* [Given information]:
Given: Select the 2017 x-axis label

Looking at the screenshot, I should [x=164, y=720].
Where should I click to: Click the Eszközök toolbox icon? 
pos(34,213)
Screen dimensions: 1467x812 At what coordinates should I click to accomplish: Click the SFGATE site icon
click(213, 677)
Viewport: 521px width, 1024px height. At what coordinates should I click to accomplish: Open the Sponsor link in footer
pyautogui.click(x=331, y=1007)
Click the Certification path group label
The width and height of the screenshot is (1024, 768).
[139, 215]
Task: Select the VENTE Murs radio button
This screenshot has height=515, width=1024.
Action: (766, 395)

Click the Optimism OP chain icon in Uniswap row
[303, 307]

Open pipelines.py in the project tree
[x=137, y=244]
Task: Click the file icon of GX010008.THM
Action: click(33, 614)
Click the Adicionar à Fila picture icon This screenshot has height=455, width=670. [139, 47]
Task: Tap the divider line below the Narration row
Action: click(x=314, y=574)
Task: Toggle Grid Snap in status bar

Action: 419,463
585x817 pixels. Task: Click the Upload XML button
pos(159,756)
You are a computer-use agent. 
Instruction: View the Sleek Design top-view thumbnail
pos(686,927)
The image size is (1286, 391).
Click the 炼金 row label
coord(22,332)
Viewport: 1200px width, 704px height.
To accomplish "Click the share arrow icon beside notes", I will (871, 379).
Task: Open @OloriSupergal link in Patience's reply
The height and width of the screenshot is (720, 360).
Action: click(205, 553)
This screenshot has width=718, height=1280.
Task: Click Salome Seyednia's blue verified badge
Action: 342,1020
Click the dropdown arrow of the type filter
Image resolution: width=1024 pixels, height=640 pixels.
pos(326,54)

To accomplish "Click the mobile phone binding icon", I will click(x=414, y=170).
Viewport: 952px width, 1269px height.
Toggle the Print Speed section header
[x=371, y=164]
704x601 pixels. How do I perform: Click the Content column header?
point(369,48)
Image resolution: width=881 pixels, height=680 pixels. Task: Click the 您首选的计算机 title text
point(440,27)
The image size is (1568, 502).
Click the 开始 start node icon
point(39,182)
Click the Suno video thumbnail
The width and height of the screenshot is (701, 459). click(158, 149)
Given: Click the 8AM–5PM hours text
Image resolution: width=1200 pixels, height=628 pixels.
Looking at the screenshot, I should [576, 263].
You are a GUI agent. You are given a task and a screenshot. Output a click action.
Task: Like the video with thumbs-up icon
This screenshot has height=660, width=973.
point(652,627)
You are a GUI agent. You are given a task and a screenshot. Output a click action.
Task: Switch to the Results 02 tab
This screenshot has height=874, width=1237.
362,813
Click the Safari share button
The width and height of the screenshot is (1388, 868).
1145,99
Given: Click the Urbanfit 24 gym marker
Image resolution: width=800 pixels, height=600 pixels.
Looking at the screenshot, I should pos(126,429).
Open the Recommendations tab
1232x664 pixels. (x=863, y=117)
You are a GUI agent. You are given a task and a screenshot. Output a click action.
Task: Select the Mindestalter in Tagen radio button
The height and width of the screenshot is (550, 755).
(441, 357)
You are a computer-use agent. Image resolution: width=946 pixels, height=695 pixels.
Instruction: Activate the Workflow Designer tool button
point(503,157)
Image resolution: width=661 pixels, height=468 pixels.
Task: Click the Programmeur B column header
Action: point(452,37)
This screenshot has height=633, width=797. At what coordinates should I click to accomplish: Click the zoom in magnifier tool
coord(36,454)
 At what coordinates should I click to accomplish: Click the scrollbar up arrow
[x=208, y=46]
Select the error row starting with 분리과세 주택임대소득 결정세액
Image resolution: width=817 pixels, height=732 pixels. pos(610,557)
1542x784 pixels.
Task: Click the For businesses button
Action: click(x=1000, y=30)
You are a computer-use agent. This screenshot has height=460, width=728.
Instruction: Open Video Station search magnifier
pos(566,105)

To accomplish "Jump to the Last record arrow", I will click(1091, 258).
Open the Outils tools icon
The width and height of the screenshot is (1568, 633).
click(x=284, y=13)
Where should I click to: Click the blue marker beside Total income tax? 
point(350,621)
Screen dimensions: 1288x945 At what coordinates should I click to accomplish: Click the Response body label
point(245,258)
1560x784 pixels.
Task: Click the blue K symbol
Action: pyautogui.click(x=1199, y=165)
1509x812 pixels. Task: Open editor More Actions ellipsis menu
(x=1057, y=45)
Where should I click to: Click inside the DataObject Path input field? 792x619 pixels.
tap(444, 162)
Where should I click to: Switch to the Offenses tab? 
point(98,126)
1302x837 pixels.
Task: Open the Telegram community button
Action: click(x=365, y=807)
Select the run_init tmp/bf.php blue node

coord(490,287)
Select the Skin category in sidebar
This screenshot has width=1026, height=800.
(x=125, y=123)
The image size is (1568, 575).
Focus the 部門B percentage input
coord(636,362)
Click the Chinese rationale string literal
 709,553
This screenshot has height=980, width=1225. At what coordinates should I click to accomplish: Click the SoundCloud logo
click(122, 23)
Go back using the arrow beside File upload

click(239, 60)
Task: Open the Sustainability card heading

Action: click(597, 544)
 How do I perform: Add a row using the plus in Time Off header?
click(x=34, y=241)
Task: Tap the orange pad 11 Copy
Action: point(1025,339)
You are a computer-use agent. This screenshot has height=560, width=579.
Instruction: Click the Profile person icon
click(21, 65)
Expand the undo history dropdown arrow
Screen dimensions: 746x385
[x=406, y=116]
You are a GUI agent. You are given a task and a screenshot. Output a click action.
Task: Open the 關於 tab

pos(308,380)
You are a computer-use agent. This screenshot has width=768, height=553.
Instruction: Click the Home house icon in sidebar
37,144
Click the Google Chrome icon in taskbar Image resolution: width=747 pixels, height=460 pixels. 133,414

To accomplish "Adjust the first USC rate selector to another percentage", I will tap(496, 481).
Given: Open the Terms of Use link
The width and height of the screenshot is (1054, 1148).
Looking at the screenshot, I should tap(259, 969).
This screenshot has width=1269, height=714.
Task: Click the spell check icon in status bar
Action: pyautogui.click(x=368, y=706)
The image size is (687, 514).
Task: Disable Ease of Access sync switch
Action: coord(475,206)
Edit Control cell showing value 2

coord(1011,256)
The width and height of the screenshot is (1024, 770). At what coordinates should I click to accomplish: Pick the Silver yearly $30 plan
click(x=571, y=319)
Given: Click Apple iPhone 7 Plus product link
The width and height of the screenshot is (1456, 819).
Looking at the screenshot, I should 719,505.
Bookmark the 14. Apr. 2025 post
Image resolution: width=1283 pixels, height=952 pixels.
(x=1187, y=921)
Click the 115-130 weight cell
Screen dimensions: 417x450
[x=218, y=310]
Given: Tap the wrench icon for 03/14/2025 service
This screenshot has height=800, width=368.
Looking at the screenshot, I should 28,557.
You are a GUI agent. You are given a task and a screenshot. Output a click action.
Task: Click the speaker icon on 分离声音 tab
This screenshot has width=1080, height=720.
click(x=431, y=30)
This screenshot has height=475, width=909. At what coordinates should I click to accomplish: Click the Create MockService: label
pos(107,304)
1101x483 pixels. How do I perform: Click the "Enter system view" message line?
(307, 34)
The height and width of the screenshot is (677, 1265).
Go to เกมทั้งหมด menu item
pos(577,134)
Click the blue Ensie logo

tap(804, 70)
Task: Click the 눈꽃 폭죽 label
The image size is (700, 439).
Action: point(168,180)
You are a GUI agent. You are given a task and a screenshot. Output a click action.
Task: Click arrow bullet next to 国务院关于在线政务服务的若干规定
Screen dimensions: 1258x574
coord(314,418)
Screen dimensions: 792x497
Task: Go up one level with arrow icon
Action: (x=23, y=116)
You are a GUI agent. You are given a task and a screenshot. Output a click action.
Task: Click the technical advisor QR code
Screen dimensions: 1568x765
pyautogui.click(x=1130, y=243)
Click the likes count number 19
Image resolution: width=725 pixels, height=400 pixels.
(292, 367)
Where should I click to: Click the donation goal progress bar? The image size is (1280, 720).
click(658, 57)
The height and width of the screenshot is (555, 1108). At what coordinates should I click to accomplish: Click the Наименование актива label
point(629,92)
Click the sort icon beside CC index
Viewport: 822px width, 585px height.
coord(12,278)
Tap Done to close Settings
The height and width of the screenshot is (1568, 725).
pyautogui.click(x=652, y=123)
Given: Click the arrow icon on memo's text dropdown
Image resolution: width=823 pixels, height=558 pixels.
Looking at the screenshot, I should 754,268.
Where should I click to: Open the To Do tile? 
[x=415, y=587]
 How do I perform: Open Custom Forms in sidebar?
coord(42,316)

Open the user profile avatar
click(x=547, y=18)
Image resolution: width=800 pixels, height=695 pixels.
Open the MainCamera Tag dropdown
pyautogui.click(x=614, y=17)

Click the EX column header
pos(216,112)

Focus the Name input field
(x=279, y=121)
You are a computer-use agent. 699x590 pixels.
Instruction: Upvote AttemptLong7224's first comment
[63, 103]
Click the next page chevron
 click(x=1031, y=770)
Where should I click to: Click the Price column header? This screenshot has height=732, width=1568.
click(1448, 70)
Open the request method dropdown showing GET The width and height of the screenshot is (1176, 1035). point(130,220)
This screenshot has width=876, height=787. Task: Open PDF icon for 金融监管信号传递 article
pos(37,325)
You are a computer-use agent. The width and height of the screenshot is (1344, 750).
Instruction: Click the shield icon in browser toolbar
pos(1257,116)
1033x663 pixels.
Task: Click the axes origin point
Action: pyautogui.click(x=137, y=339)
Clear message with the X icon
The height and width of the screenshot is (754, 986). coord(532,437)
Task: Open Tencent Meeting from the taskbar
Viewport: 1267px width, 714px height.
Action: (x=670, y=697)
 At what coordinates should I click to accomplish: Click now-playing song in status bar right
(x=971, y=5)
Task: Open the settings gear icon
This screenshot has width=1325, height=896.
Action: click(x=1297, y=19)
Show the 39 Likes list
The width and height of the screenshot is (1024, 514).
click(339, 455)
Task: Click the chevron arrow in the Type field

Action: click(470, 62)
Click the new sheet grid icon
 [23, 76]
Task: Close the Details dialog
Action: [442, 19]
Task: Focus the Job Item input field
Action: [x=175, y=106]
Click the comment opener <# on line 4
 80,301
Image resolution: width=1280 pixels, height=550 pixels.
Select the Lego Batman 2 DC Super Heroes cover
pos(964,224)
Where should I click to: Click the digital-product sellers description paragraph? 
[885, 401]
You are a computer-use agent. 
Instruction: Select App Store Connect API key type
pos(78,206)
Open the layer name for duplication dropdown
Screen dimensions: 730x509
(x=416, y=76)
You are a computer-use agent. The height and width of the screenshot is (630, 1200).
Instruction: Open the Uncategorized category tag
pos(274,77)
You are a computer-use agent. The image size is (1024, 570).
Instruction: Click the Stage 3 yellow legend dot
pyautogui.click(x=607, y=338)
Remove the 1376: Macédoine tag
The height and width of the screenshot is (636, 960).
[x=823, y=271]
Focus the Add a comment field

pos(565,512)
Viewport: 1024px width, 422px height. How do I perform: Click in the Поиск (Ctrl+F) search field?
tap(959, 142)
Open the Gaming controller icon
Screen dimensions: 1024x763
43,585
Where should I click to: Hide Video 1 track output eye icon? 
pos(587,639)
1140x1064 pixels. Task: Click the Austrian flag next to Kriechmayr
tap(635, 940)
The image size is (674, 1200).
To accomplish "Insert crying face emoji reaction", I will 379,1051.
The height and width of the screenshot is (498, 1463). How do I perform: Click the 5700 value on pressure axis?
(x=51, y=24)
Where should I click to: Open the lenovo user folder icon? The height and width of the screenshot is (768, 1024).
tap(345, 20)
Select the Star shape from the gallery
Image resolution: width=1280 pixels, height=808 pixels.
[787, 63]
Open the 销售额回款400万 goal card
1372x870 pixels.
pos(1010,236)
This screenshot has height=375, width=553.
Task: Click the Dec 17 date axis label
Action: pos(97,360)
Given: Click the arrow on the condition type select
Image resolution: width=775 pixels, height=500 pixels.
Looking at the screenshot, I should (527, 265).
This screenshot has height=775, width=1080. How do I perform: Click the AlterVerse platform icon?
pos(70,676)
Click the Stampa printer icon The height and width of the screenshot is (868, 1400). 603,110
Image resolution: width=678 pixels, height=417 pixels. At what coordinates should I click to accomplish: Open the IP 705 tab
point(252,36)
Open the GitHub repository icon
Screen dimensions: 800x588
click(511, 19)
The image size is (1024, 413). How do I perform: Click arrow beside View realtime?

* [Problem description]: Print, from the entries above, the line with "Screen dimensions: 417x450", the line with "Task: Click the 눈꽃 폭죽 label" and all lines between them, exactly and with nothing else.

* [Task response]:
Screen dimensions: 417x450
[x=218, y=310]
Given: Tap the wrench icon for 03/14/2025 service
This screenshot has height=800, width=368.
Looking at the screenshot, I should 28,557.
You are a GUI agent. You are given a task and a screenshot. Output a click action.
Task: Click the speaker icon on 分离声音 tab
This screenshot has width=1080, height=720.
click(x=431, y=30)
This screenshot has height=475, width=909. At what coordinates should I click to accomplish: Click the Create MockService: label
pos(107,304)
1101x483 pixels. How do I perform: Click the "Enter system view" message line?
(307, 34)
The height and width of the screenshot is (677, 1265).
Go to เกมทั้งหมด menu item
pos(577,134)
Click the blue Ensie logo

tap(804, 70)
Task: Click the 눈꽃 폭죽 label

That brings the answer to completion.